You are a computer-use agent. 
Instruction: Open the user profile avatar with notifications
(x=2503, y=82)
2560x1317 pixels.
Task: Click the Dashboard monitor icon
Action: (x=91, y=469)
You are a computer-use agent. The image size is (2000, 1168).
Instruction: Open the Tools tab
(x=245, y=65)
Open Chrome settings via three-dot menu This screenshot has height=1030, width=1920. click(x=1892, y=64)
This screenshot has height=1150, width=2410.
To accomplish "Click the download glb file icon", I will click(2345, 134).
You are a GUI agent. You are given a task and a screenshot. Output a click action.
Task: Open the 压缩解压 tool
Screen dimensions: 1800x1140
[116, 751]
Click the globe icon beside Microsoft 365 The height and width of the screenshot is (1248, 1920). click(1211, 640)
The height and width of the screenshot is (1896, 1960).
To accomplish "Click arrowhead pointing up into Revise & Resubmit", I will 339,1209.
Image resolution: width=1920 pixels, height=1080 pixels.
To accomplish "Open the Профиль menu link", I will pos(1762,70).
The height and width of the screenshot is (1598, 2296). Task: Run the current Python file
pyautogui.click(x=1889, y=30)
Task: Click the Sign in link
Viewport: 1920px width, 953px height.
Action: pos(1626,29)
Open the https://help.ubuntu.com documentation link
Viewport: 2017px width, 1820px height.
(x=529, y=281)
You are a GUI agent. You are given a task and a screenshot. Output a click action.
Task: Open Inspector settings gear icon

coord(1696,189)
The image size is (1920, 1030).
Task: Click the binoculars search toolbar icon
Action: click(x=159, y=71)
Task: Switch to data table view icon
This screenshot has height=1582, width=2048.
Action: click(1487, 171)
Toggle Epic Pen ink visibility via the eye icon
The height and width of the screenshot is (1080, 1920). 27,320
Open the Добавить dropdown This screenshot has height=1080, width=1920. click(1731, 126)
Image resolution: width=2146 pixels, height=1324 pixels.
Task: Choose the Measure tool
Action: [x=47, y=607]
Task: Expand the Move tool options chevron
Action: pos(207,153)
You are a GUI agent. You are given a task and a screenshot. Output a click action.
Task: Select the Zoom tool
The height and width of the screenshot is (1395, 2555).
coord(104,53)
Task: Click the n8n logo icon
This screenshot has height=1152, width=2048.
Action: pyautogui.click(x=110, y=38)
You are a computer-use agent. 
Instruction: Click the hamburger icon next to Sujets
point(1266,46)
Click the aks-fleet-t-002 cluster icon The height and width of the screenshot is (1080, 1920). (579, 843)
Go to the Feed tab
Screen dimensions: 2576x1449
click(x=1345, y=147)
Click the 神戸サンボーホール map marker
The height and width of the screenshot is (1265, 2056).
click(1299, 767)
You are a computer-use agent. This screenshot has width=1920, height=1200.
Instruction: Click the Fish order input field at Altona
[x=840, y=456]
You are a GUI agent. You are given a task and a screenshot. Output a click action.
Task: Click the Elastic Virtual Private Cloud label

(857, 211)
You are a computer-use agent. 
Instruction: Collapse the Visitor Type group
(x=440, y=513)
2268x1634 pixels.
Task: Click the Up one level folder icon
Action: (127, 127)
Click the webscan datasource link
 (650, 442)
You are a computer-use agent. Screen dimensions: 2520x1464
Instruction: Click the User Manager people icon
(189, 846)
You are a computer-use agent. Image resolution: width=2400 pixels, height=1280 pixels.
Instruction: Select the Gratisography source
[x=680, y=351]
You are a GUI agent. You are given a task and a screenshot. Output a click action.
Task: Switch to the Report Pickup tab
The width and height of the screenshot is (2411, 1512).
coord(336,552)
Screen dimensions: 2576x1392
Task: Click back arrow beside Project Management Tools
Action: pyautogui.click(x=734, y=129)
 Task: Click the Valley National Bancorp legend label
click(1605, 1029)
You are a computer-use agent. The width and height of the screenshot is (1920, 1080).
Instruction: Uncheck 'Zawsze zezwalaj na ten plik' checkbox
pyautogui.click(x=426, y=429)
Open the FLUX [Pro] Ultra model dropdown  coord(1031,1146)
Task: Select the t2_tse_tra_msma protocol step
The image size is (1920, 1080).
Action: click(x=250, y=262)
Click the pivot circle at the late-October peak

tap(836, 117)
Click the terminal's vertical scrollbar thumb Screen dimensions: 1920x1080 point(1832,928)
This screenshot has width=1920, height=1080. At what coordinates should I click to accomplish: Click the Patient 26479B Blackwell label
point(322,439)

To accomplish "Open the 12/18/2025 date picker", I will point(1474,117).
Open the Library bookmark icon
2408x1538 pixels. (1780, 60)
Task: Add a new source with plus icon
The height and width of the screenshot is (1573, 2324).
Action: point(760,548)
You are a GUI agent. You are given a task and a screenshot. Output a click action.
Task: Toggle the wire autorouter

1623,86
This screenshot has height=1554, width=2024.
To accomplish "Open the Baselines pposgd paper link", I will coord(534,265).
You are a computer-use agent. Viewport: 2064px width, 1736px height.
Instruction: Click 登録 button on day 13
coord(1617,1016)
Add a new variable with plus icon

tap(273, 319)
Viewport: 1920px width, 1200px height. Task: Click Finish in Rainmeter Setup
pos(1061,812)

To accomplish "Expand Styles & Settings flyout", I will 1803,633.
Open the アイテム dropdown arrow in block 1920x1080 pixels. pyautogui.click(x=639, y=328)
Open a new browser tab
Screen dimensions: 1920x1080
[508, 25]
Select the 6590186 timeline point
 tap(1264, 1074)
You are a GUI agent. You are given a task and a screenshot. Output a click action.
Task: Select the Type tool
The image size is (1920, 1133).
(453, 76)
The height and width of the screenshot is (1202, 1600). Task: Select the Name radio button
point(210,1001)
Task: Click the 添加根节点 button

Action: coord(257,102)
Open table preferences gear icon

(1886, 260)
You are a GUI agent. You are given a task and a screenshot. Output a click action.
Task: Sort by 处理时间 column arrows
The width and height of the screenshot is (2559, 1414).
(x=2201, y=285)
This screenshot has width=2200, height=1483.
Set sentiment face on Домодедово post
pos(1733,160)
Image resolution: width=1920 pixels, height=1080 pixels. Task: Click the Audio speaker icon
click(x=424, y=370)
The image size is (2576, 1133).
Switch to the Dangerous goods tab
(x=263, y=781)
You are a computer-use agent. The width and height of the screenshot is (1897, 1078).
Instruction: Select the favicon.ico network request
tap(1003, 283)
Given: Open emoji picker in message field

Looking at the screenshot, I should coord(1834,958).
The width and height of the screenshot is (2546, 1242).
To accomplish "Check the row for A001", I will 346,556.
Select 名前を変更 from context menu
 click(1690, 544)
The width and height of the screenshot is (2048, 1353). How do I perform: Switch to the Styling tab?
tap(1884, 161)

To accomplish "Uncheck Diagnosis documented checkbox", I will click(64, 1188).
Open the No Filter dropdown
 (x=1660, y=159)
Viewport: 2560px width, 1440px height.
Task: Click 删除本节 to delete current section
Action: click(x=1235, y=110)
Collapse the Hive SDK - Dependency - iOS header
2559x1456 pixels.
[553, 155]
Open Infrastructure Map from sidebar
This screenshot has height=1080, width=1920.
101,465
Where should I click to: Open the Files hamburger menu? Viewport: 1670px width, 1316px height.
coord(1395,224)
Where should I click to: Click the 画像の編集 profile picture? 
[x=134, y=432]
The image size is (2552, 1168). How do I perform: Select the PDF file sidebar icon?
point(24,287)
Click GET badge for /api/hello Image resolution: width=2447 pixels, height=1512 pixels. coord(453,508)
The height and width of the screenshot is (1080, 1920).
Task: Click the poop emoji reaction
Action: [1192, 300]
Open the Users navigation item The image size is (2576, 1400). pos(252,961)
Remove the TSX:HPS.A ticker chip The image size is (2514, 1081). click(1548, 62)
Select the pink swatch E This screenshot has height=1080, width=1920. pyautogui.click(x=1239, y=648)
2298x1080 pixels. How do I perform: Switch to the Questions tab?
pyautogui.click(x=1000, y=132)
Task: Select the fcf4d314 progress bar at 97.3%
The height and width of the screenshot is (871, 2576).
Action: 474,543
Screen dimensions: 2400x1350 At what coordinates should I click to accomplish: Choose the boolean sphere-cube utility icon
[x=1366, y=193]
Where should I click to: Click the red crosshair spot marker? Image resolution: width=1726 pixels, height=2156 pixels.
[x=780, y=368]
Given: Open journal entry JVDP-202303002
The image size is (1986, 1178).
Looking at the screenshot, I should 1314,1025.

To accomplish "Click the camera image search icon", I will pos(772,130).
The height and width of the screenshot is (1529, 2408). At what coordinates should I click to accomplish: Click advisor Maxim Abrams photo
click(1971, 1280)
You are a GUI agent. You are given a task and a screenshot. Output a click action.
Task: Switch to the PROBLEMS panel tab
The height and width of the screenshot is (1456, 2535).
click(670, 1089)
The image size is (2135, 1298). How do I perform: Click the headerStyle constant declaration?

◆ ◆ ◆

EXERCISE: Search the material above for the string "computer", and copy every line in which it turns up.

SOLUTION TO THIS PROBLEM:
You are a computer-use agent. 
You are a computer-use agent. The image size is (2000, 1168).
You are a computer-use agent. 
You are a computer-use agent. This screenshot has width=1920, height=1200.
You are a computer-use agent. 
You are a computer-use agent. Screen dimensions: 2520x1464
You are a computer-use agent. Image resolution: width=2400 pixels, height=1280 pixels.
You are a computer-use agent. The width and height of the screenshot is (1920, 1080).
You are a computer-use agent. Viewport: 2064px width, 1736px height.
You are a computer-use agent. The width and height of the screenshot is (1897, 1078).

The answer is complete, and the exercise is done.